== Instructions for the task ==
Below are the records; copy each line in which "agent" can be found.

····················

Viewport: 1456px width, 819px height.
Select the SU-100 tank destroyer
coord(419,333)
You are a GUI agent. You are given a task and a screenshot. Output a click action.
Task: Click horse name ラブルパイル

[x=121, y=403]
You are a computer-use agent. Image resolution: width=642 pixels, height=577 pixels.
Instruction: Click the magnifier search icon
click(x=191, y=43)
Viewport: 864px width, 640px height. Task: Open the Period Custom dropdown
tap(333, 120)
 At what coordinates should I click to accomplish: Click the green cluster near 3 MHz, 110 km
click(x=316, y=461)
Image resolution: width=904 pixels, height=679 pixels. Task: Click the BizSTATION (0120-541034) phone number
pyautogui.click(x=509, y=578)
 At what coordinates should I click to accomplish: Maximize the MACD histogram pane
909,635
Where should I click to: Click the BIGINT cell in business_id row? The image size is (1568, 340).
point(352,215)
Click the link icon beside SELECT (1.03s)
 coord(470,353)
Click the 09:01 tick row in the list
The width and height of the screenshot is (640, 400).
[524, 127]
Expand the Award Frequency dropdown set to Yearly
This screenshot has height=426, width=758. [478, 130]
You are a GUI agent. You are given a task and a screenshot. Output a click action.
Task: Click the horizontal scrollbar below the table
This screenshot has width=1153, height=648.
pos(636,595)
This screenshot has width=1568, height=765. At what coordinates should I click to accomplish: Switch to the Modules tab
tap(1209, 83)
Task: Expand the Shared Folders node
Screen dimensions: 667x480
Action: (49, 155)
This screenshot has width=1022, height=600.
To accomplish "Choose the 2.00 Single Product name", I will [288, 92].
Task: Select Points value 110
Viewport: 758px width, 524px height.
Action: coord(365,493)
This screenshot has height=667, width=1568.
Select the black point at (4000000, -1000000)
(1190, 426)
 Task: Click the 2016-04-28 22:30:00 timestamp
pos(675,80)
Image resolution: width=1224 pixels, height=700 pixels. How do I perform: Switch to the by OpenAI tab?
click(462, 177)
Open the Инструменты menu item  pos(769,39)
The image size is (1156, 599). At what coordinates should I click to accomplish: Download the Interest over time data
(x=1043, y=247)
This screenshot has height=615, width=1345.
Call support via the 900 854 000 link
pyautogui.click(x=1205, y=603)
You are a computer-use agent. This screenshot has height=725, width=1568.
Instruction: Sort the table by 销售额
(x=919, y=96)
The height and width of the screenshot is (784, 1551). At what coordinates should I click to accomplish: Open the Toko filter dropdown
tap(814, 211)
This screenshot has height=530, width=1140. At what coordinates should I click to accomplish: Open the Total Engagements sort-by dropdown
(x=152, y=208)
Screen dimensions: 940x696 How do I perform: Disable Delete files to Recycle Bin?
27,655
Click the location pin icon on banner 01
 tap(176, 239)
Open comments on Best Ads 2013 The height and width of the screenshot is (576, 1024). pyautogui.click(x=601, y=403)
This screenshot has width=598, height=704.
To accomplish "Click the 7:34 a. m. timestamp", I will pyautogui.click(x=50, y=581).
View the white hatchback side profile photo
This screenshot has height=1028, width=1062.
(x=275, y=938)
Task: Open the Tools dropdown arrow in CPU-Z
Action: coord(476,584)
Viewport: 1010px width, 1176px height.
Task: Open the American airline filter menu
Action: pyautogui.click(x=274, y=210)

····················

== Response for this exercise ==
You are a GUI agent. You are given a task and a screenshot. Output a click action.
You are a computer-use agent. Image resolution: width=642 pixels, height=577 pixels.
You are a GUI agent. You are given a task and a screenshot. Output a click action.
You are a computer-use agent. This screenshot has height=725, width=1568.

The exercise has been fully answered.